Excellent article. I've added a comment which is awaiting moderation.
Facebook has just reminded me that it's also the anniversary of the beginning of my path into enlightenment about the backstory of why ME sufferers are treated so badly.
Here's what I posted on Facebook exactly a year ago:
....................
'I’m reduced today to weeping rage followed by miserable depression. Why? I hear you ask. Look at this headline in today’s Daily Telegraph:
‘Chronic Fatigue Syndrome is not actually a chronic illness and sufferers can overcome symptoms by increasing exercise and thinking positively, Oxford University has found’.
Now look at two key points from the medical paper in the Lancet this newspaper article purports to be based on:
For the 4 groups given graded exercise, CBT, pacing advice or just symptomatic medical treatment: ‘There was little evidence of differences in outcomes between the randomised treatment groups at long-term follow-up’ in other words exercise and CBT are no better in the long run than doing nothing.

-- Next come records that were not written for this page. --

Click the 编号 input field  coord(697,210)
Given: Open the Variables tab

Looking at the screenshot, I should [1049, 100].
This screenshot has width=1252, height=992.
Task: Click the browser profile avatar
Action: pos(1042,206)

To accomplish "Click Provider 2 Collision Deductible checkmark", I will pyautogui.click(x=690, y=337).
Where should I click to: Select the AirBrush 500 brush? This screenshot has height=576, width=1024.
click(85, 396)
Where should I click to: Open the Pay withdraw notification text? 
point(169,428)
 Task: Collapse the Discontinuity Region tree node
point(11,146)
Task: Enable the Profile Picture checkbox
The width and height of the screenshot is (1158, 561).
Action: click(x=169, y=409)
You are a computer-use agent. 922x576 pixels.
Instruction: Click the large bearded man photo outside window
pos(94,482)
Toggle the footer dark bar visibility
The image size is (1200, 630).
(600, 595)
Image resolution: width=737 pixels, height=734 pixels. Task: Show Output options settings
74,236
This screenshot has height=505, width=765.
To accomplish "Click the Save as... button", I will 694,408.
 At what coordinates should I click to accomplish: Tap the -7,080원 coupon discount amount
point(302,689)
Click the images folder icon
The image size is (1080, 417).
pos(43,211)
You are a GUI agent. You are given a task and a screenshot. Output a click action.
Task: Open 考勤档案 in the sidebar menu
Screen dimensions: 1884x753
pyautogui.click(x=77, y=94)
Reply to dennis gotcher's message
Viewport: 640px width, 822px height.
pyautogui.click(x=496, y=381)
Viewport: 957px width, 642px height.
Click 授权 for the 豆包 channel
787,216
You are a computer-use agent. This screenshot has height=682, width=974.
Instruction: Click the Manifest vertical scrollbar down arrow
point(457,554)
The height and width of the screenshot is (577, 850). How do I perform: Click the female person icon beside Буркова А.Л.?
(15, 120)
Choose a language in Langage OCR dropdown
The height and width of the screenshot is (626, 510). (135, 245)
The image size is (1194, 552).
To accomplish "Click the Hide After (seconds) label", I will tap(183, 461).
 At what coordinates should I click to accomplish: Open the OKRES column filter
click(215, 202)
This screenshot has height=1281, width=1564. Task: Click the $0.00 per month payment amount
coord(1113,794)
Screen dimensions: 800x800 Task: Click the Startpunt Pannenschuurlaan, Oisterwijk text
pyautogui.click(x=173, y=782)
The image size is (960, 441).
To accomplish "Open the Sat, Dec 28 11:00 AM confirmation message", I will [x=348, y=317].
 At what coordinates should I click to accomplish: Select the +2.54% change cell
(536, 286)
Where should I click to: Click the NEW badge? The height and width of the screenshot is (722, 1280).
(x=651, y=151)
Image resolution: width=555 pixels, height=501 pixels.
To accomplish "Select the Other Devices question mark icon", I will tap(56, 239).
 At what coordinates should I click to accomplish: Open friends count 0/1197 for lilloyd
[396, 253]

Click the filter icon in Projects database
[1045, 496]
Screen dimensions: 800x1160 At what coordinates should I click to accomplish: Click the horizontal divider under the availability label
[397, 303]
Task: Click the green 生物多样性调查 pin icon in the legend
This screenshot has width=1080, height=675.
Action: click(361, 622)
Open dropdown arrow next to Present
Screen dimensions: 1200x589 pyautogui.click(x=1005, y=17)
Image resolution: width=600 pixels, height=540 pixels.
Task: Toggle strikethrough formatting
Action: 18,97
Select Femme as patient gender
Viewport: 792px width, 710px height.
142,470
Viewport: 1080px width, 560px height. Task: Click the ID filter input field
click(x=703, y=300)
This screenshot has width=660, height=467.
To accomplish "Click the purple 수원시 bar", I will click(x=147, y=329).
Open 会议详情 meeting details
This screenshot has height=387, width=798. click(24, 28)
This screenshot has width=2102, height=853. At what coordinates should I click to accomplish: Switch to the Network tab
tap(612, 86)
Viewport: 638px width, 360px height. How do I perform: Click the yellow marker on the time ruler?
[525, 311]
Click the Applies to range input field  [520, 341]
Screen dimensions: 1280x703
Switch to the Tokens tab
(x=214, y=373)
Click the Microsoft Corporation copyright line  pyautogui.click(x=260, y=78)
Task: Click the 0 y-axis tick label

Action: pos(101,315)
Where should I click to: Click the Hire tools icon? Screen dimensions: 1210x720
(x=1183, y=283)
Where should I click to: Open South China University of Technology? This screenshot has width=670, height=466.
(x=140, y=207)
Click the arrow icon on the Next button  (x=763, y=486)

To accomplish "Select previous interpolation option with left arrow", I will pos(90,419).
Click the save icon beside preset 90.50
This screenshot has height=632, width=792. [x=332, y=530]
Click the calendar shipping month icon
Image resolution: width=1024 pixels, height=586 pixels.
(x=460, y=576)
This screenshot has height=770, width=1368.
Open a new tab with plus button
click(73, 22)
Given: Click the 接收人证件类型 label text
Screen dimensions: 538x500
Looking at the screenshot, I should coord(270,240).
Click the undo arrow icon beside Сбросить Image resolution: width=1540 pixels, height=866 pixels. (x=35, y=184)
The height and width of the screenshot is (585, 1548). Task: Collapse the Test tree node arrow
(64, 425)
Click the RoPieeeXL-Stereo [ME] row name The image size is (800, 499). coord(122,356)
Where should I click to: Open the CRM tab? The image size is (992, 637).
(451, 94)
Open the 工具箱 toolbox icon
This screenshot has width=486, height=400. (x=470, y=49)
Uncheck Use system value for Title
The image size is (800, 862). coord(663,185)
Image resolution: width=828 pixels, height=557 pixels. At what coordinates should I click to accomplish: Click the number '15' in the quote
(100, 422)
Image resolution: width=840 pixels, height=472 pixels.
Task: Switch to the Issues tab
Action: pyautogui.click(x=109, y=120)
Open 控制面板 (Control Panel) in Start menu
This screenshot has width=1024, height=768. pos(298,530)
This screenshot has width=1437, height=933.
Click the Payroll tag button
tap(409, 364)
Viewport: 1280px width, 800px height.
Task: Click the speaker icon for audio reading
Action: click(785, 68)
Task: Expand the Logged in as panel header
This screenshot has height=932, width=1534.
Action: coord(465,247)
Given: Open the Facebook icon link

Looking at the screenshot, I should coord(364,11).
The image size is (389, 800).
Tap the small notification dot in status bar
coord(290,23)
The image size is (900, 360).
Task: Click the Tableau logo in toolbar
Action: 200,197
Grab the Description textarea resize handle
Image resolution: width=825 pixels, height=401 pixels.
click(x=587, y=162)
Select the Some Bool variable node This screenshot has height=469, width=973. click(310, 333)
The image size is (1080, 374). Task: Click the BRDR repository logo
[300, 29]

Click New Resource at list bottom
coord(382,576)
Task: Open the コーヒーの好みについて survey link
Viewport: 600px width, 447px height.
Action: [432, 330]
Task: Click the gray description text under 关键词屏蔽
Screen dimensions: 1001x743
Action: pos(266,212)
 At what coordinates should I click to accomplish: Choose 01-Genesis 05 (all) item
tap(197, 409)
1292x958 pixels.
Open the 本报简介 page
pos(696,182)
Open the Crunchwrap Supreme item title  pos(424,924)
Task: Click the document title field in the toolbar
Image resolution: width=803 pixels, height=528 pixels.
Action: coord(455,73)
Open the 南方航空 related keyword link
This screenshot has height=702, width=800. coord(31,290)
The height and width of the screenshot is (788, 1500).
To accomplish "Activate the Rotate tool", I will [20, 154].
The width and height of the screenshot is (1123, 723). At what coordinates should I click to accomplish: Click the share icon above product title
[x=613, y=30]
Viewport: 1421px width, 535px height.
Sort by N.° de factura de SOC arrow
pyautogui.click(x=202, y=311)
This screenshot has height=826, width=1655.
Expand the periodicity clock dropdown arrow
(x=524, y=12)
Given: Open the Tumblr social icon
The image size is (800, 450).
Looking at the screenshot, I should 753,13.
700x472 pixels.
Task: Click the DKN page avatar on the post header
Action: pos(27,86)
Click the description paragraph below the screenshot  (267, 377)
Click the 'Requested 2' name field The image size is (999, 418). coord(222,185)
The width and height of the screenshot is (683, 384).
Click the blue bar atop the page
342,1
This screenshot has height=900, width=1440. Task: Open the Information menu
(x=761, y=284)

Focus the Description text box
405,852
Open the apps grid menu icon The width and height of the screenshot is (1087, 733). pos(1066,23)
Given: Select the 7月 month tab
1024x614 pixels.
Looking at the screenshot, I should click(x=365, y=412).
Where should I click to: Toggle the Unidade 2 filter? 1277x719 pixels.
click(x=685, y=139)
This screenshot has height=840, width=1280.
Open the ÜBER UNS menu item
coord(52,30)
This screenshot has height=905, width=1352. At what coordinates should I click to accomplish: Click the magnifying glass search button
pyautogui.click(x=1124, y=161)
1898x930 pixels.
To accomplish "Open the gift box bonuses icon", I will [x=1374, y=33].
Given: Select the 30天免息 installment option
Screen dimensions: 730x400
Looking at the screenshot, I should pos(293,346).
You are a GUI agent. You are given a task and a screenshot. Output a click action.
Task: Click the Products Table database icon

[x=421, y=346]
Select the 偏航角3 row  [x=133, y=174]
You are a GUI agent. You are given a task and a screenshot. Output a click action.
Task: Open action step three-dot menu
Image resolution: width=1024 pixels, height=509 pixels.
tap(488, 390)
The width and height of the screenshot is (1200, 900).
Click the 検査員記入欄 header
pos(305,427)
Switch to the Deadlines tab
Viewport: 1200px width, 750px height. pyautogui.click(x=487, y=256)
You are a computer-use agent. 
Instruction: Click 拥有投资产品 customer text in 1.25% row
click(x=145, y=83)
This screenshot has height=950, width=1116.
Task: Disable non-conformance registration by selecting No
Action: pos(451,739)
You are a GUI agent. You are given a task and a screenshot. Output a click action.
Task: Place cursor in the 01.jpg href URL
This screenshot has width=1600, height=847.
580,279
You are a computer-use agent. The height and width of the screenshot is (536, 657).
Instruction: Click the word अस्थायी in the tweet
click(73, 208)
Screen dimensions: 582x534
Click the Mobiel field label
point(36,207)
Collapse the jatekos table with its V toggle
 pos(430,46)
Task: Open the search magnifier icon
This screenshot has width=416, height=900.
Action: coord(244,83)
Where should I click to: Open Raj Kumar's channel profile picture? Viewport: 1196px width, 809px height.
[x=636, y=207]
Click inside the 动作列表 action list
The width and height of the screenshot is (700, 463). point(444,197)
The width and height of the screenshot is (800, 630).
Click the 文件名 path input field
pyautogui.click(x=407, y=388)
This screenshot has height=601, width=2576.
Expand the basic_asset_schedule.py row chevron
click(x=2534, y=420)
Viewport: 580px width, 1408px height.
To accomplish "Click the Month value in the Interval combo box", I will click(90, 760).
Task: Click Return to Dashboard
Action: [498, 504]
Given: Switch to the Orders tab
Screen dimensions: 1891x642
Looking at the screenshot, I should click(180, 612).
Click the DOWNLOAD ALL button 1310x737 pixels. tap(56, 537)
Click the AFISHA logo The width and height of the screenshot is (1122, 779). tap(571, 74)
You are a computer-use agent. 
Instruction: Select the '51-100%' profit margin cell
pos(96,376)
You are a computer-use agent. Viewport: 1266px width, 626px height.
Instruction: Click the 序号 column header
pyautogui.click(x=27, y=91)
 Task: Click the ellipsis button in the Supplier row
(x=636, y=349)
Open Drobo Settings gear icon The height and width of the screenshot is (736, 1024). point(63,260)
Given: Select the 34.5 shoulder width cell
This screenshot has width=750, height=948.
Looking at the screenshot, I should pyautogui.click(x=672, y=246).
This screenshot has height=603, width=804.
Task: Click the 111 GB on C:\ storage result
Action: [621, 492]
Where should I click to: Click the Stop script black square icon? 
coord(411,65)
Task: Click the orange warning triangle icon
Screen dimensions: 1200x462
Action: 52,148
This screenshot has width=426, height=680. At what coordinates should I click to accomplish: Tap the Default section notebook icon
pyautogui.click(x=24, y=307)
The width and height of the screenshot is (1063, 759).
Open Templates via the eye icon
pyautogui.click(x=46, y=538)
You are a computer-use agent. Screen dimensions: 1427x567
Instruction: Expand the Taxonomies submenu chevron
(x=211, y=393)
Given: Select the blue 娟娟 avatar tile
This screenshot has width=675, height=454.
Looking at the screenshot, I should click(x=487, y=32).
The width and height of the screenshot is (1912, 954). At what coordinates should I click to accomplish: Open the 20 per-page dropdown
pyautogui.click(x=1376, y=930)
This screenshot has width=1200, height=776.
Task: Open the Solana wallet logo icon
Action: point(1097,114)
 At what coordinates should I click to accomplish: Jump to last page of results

And the final sentence of the Lancet report: ‘We note however that in all of the originally randomised treatment groups some patients remained unwell at long-term follow-up, an observation that reminds us that better treatments are still needed for patients with this chronically disabling disorder’. So how can they headline ‘not a chronic illness’.
For all those who struggle daily to try to help family, friends, doctors and benefits assessors to understand the difficulties they face, this is a body blow. The people with power in the UK read the Daily Telegraph. That headline is going to do so much damage.'
.............
I made a complaint to the Press regulator, but of course got nowhere.
@charles shepherd did manage to get an excellent response published, though unfortunately hidden away in the on-line edition, so you had to look for it, and I doubt many people saw it.
.............
Little did I know then just what a story of medical malpractice and political collusion lay behind this headline. I spent last December reading Magical Medicine by Malcolm Hooper, and was shocked to the core. I had read the PACE paper in the Lancet in 2011 and could see then it was poor quality research. I had no idea then of the story behind it.
Thanks to David Tuller and others, I now know. It's painful knowledge, but we need to know, and we need the word spread. That's why Tuller is so important.